:: Tareas del ejercicio ::
**1.** Reproduce literalmente el fragmento del artículo sobre el caso “Oscar Kapital” que va desde "Según la denuncia" hasta "hasta 70% anual.", ambos incluidos.
**2.** En el artículo sobre el caso “Oscar Kapital”, ¿quién presentó la denuncia?
**3.** Continúa, por favor, el artículo sobre el caso “Oscar Kapital” en Tacna a partir de su última oración.

:: Texto proporcionado ::
☆ ☆ ☆ ☆ ☆

TACNA SACUDIDA POR PRESUNTO ESQUEMA FINANCIERO QUE HABRÍA DEJADO MILLONARIAS PÉRDIDAS
Una vez más, la ambición, la desesperación económica y la falta de control habrían abierto la puerta a un nuevo escándalo financiero en Tacna. El caso de “Oscar Kapital” hoy mantiene en vilo a decenas de familias que exigen recuperar el dinero que confiaron a un negocio que prometía ganancias extraordinarias, pero que ahora es investigado por presuntos delitos de estafa agravada, organización criminal y lavado de activos.
Según la denuncia presentada por el abogado Alex Choquecahua, la presunta deuda superaría el millón de soles. Sin embargo, más allá de las cifras, lo verdaderamente alarmante es cómo muchas personas habrían caído en la ilusión de creer que el dinero podía multiplicarse mágicamente con intereses de hasta 70% anual.

☆ ☆ ☆ ☆ ☆

:: Material proporcionado ::

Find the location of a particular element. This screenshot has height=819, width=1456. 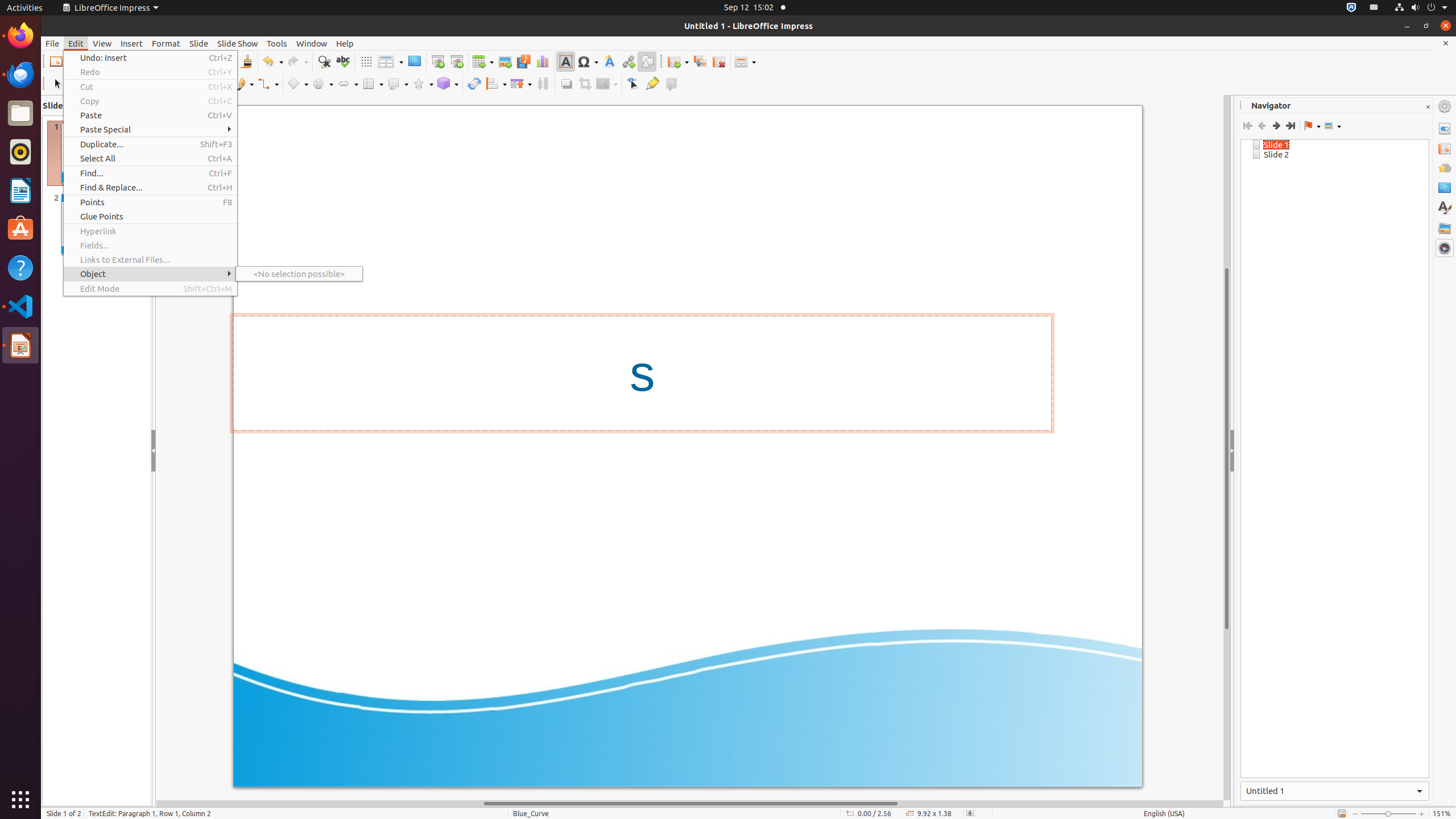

☆ ☆ ☆ ☆ ☆

:: Respuestas numeradas ::
**1.**
Según la denuncia presentada por el abogado Alex Choquecahua, la presunta deuda superaría el millón de soles. Sin embargo, más allá de las cifras, lo verdaderamente alarmante es cómo muchas personas habrían caído en la ilusión de creer que el dinero podía multiplicarse mágicamente con intereses de hasta 70% anual.

**2.** El abogado Alex Choquecahua.

**3.**
Porque hay algo que la ciudadanía debe entender: el dinero no crece en los árboles.
Ningún negocio serio, legal y sostenible ofrece ganancias exageradas sin riesgos. Y cuando alguien promete dinero fácil, rápido y seguro, lo mínimo que corresponde es desconfiar. La historia económica del Perú y del mundo está llena de casos similares donde al final los únicos perjudicados son los ciudadanos comunes que entregan los ahorros de toda su vida.
Lo más preocupante es que, según se informó, la SBS ya había advertido sobre este presunto sistema informal de captación de dinero e incluso habría clausurado las oficinas de Oscar Capital en Tacna. Es decir, las alertas existían. Sin embargo, muchos decidieron ignorarlas atraídos por la promesa de rentabilidad fácil.
Hoy aparecen más presuntos afectados denunciando que no recibieron la devolución de su dinero, mientras crece la indignación porque el principal implicado habría salido del país el pasado 8 de mayo.
Este caso no solo debe servir para determinar responsabilidades penales, sino también para abrir un debate serio sobre la educación financiera en la región. Porque mientras algunos venden sueños de riqueza instantánea, otros terminan perdiendo sus ahorros, endeudándose o poniendo en riesgo el futuro de sus familias.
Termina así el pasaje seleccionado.